Il 26 ottobre 1874 è cominciato da appena un’ora quando la tranquillità della frazione Iotta di Pedace viene squarciata dall’esplosione di numerosi colpi di arma da fuoco. Il rimbombo arriva fino alla caserma dei Carabinieri, distante solo poche centinaia di metri, e i militari si svegliano di soprassalto. Il Brigadiere Ercole Martini, mentre in fretta e furia indossa la divisa, ordina a tre suoi sottoposti di prepararsi e accompagnarlo a vedere cosa mai diavolo sia successo.
– Avete fatto caso a quanti colpi sono stati sparati? A me sono sembrati almeno una dozzina – chiede ai sottoposti mentre a passo svelto salgono verso Iotta.
– Si, almeno una dozzina – confermano.
Arrivati nella frazione, i Carabinieri trovano certo Alessandro Ciarlo, d’anni venti di Serra Pedace, sdraiato a terra ed assistito da Gaspare Martire e dai fratelli Battista e Francesco De Luca, tutti da Pedace.
– Cosa è successo? – chiede il Brigadiere.

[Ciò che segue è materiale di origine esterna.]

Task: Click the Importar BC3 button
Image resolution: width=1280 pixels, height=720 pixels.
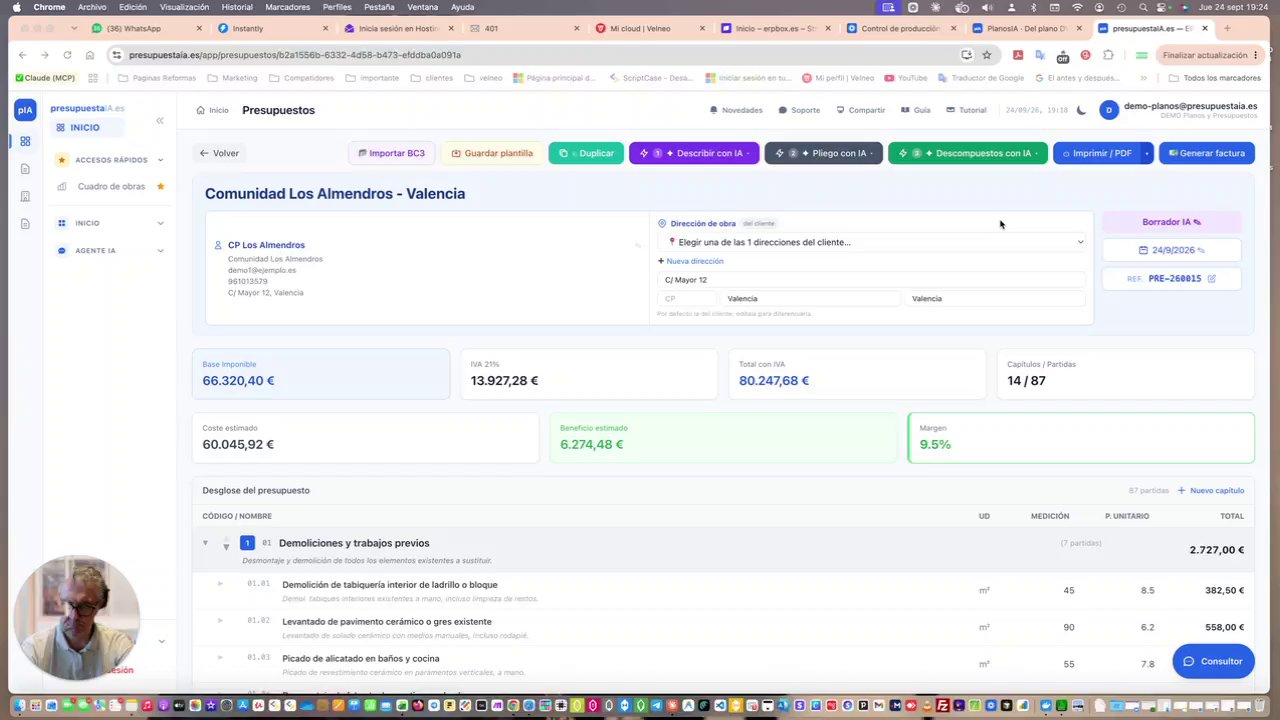Action: point(391,153)
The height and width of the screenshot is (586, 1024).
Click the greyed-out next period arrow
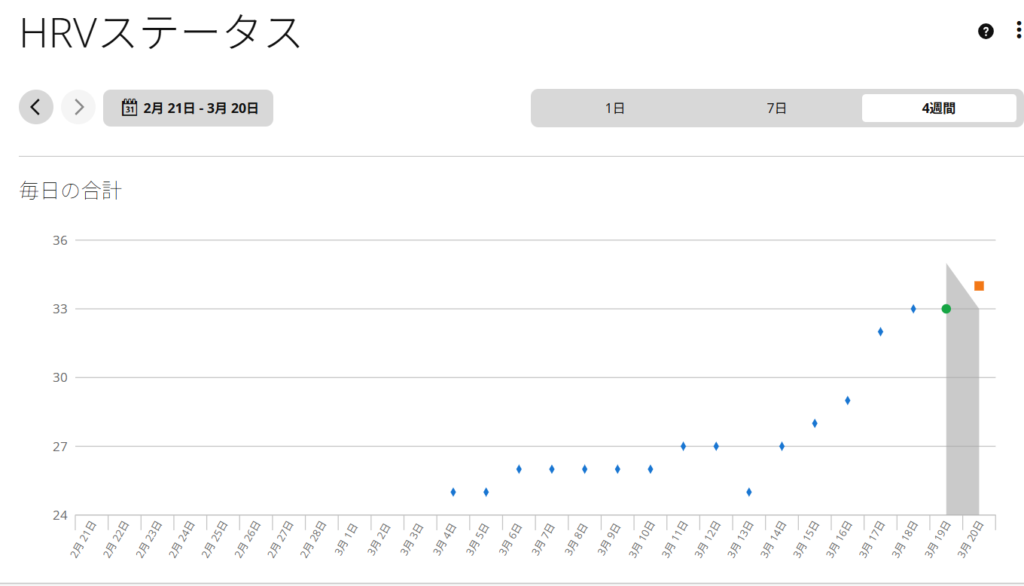click(78, 107)
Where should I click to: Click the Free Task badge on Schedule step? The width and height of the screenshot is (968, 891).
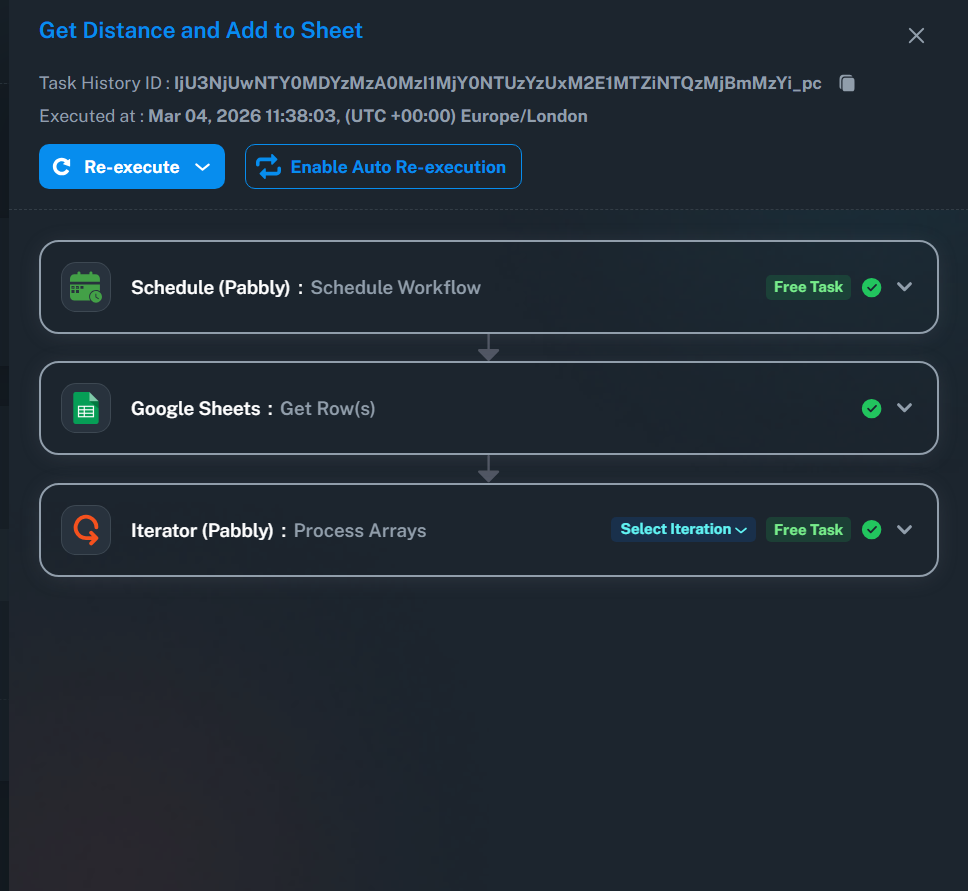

– È stato ferito con arma da fuoco che venne esplosa dalla finestra della casa di Felice Leonetti – rispondono indicando una finestra proprio sopra di loro.
Martini non perde tempo e, col Carabiniere Francesco Sala, entra nella casa dalla porta semi chiusa e trova Felice Leonetti ancora armato di pistola a due canne, una delle quali ancora carica a palla, che dall’odore emanato risulta essere stata usata di fresco.
– Ho sparato solo a polvere! – si giustifica mentre viene portato in caserma.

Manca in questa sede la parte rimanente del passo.